You can’t talk about deliveries without also talking about absorption. Apartment Insights also reports that 2018 saw absorption of 9,739 units, a 40.9 percent increase over the 2017 level of 6,911 units and a 58.9 percent increase over 2016’s 6,129 units absorbed. 

The quality of life that Colorado provides continues to attract discerning, highly educated residents and remains a driving force behind Denver’s continued growth. Last year, we saw population growth of 42,600 people and the addition of 43,500 jobs in the metro area, according to the Metro Denver Economic Development Corporation. Assuming a new apartment is needed for every four new jobs in the area, a pipeline of 10,875 new units becomes a necessity simply to accommodate the growing population. Denver seems to be tracking right where it needs to be.

Metro Denver is still plagued with a stark shortage of single family and for-sale housing at a price point that is achievable for a large portion of the population. REColorado MLS reports that, in 2018, the average single-family home sale price in metro Denver was $472,910, which includes both attached and detached housing. 

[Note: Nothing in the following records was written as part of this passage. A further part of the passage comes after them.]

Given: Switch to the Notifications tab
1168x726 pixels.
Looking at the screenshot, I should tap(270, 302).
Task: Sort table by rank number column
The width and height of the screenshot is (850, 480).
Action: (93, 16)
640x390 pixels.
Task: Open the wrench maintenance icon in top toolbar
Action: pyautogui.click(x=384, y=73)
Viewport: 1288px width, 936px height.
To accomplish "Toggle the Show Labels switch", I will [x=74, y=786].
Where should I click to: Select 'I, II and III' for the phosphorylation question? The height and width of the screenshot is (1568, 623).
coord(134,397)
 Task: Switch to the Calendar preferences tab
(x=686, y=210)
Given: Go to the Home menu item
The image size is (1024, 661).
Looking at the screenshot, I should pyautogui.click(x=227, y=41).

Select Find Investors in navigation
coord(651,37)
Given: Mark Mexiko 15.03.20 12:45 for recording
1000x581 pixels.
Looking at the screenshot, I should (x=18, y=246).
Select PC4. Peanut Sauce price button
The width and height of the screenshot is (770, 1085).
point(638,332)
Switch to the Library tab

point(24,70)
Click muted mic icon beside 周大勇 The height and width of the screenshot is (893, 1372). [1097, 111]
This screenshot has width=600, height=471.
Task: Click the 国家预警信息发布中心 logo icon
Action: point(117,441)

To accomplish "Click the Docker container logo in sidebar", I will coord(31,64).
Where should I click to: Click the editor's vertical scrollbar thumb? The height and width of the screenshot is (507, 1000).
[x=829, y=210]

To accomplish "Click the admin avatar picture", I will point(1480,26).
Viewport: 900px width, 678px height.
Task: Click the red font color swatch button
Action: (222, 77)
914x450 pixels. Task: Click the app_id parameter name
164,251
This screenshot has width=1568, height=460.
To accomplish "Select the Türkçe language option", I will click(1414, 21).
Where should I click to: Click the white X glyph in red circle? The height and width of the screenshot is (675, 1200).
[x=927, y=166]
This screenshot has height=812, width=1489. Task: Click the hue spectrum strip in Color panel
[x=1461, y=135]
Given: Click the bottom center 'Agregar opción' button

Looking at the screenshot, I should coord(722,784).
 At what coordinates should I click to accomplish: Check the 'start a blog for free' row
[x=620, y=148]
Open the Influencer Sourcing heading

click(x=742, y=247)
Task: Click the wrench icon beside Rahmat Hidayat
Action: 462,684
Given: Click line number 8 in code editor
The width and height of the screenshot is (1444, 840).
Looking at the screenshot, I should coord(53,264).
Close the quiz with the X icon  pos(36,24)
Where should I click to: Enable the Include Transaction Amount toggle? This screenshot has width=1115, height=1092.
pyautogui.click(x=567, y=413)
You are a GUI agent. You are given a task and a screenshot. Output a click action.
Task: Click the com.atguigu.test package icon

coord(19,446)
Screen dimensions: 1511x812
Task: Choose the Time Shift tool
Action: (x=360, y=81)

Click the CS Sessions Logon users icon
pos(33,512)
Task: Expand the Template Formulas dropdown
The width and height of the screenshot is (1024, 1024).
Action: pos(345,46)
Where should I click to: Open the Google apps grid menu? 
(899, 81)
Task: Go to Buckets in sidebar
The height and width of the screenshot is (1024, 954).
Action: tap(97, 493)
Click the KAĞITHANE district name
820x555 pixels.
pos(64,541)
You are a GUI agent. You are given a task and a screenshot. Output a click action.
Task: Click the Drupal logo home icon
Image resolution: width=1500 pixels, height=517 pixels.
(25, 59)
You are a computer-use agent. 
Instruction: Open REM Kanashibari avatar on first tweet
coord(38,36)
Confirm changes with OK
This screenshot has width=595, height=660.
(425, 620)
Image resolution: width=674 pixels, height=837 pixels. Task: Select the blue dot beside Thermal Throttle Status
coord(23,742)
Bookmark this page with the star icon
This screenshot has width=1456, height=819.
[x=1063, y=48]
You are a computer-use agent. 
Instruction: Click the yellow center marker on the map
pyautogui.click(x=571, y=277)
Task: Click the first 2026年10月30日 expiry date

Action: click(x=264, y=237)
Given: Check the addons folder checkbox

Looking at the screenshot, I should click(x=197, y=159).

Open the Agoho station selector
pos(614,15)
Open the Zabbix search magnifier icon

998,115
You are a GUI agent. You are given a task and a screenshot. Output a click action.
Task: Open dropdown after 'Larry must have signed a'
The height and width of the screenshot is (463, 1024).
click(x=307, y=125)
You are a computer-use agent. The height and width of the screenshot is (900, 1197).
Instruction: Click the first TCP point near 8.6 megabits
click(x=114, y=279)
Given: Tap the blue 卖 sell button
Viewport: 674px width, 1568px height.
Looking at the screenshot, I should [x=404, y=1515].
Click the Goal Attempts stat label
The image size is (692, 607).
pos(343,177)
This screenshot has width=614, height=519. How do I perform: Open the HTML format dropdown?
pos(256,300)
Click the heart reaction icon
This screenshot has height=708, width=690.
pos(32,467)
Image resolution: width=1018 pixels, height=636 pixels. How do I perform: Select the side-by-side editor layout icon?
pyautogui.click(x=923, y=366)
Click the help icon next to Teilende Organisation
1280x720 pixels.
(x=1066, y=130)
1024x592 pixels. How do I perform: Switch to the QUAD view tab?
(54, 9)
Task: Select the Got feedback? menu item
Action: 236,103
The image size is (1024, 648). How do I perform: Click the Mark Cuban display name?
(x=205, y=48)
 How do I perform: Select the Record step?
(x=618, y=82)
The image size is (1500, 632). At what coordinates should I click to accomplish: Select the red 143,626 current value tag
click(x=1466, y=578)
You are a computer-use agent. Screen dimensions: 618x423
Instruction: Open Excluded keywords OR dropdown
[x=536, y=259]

Broken down even further, the price point on attached housing (which includes condominiums and townhomes and is traditionally at a more affordable price point for first-time home buyers) averaged $350,640 for the year – a far cry from being considered an attainable price point for starter housing, according to REColorado MLS. The lack of a notable number of attached housing sales is directly correlated to the limited supply of new condo development, which is a result of continued aversion by developers to opening themselves up to litigation risks regarding condo construction defects. With the ongoing dearth of new condos in the pipeline, the multifamily industry continues to fill the need for attainable price-point housing.

A notable chapter in the economic story of 2018 was the wild movement of rates towards the end of the year. Between August 24, 2018 and November 8, 2018, the 10-year treasury ran from 2.82 up to 3.24 and caused some serious consternation in the investment world. After the abrupt 42-bp increase, rates dropped back down even more quickly to 2.56 at the start of January 2019 – a drop of 68 bps, according to the U.S. Department of the Treasury. Fortunately, as of late January 2019, the Fed announced that they are going to wait patiently before making any more adjustments to the federal funds rate, which is hopefully an indicator that we will not see this type of unpredictable fluctuation in rates in the near future.